> [Given records]
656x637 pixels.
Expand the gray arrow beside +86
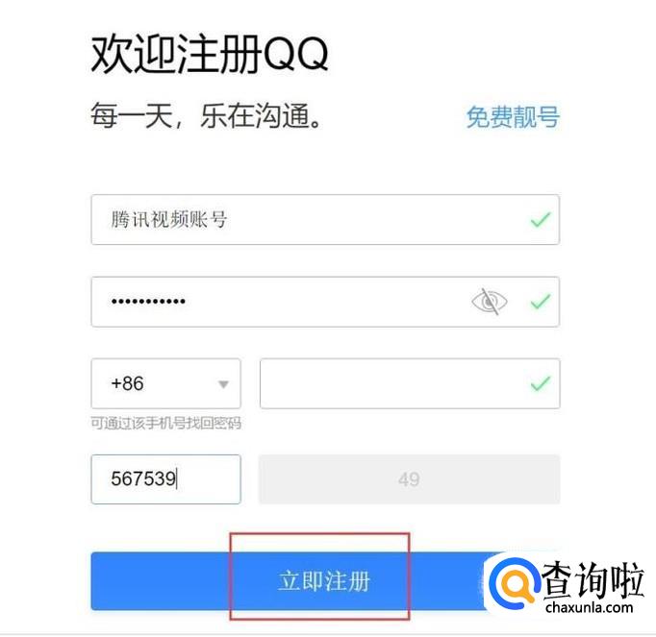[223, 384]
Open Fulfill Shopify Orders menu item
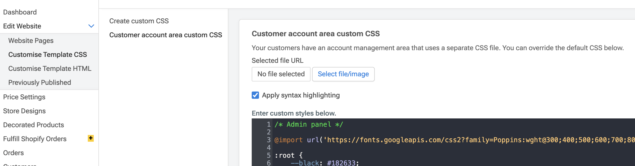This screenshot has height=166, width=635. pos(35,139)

--

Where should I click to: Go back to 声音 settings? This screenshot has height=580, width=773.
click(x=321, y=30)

> [Brief] Can you rewrite the items from the line with "656x637 pixels." to the line with "This screenshot has height=166, width=635.", changing "gray" to "green" and keeping everything else the same? Give only those lines and leave out the pictures.

> [Answer to this exercise]
656x637 pixels.
Expand the green arrow beside +86
[223, 384]
Open Fulfill Shopify Orders menu item
This screenshot has height=166, width=635. pos(35,139)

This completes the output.